Portugal parece ter sido um dos poucos países em que apostou na flexibilização do mercado de trabalho como forma de aumentar a sua competitividade a nível internacional. Num período em que as populações atravessam grandes dificuldades económicas, não foram muitos os governos que se atreveram a levar a cabo estratégias tão ambiciosas de flexibilização desse mercado.

Não se pode deixar de mencionar que o que essencialmente explica a posição que Portugal tem vindo a ocupar é a qualidade relativa das infraestruturas (17.º lugar), da saúde e educação básica (24.º lugar), educação superior e formação profissional (24.º lugar).

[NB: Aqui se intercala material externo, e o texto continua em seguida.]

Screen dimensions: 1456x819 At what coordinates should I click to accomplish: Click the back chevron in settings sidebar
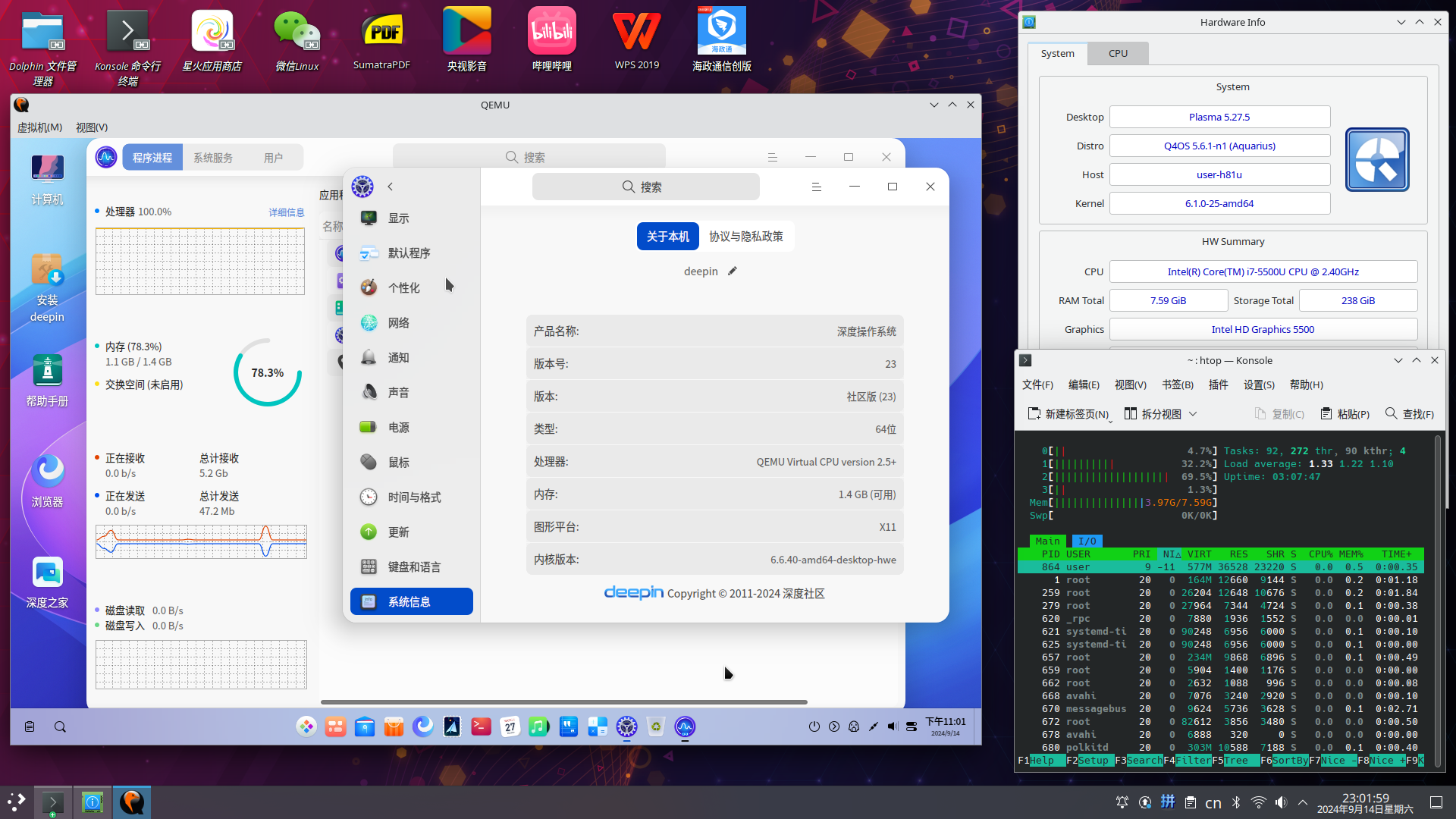391,187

Para além destes aspetos, salientam-se outros dois claramente relacionados com a qualidade da educação e formação profissional: a prontidão tecnológica (27.º lugar) e a inovação (28.º lugar). Não será descabido afirmar-se que, num futuro breve, muita da qualidade ainda existente ao nível da saúde e da educação e formação se perderá. Será que a posição de Portugal no ranking de competitividade se manterá nessa altura?

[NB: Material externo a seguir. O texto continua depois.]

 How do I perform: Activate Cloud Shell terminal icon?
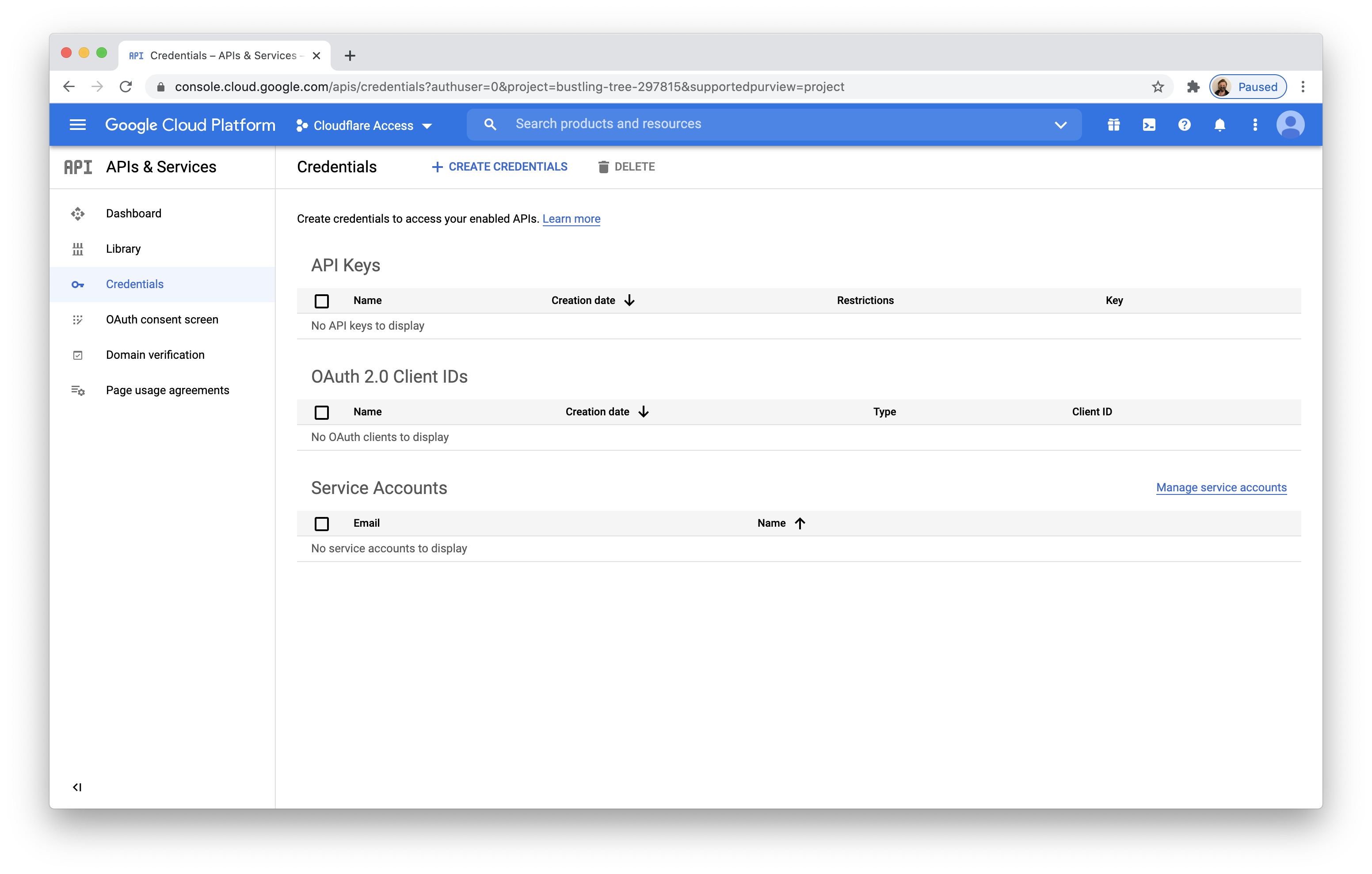[1149, 125]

Chegado a este ponto no texto, o leitor impacienta-se. Talvez comece a irritar-se. O que tem isto a ver com “fraude inocente”? O título desta crónica inspira-se num livro escrito em 2004 por John Kenneth Galbraith, economista norte-americano já falecido, no qual tratava aquilo a que chamou precisamente “fraude inocente”, cometida também por certo tipo de economistas, os mais influentes desde há algumas décadas. Trata-se de “fraude” porque envolve a prestação de um serviço a interesses particulares e é “inocente” porque é perpetrada por esses economistas sem que disso se apercebam, ou pelo menos sem que o reconheçam, e sem que se sintam responsáveis ou culpados. As visões do mundo por eles defendidas e ensinadas não estão deliberadamente ao serviço dos interesses económicos, sociais e políticos mais importantes, os “dos mais ricos, dos mais bem relacionados e dos politicamente mais proeminentes” (hoje em dia, poder-se-ia falar “dos 1%”), mas servem-lhes de base de sustentação. Tais visões prevalecem em grande medida porque são aquelas que servem tais interesses.

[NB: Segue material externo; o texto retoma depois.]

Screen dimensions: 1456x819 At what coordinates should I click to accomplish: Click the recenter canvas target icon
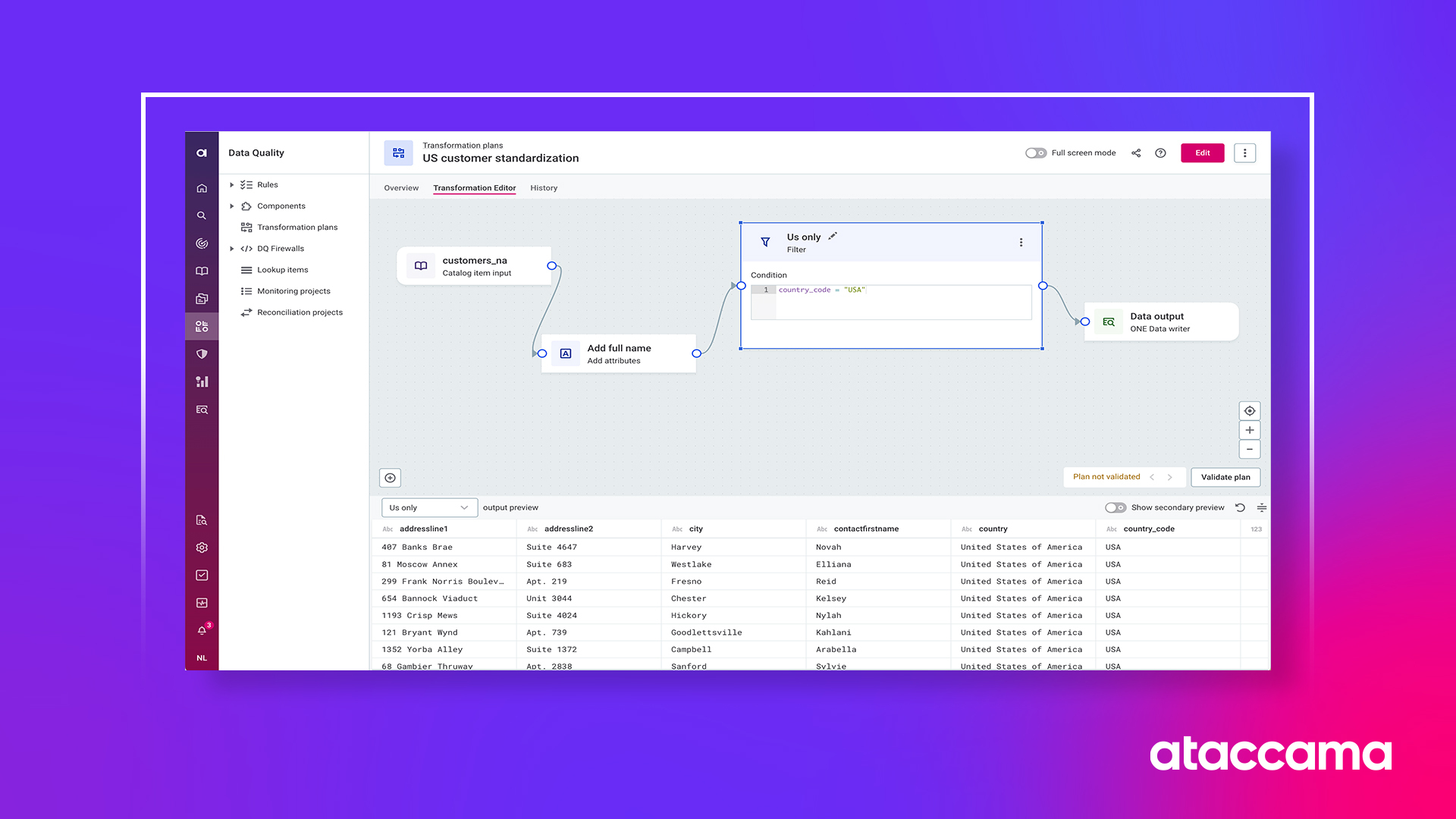tap(1250, 411)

Para o autor desta crónica, é uma “fraude inocente” que está em causa quando se defende a flexibilização do mercado de trabalho como forma de promover a competitividade e impulsionar o crescimento económico. Como tem vindo a defender nos seus escritos um dos mais interessantes economistas atuais, Ha-Joon Chang, tal como praticada nas últimas três décadas, a ciência económica predominante, a dos economistas defensores do mercado livre, pior do que irrelevante, tem sido claramente prejudicial para a maior parte das pessoas. Talvez em nenhuma outra área como a dos mercados laborais isso seja tão evidente. Deixar-se o destino das pessoas (é disso que se trata) à mercê do funcionamento de um mercado de trabalho flexível parece muito perigoso.

Convém nesta altura salientar que o ranking mundial de competitividade e o relatório de competitividade mundial utilizados nesta crónica são de responsabilidade de uma organização, o Fórum Económico Mundial, olhada por muitos com bastante desconfiança, dada a sua ligação ao movimento do neoliberalismo. Poderia até ser descrita como centro de propagação e imposição de uma espécie de “fundamentalismo do mercado livre”.

Há que romper com o economicismo dos peritos que proferem discursos sobre como resolver os problemas sociais socorrendo-se de teorias cuja validade está limitada pela verificação de pressupostos muito específicos que são convenientemente deixados enterrados nas obras da especialidade. A resolução de tais problemas passa, antes do mais, pela vontade política, por opções, e propor soluções com base em argumentos de autoridade científica é, o mais das vezes, um logro.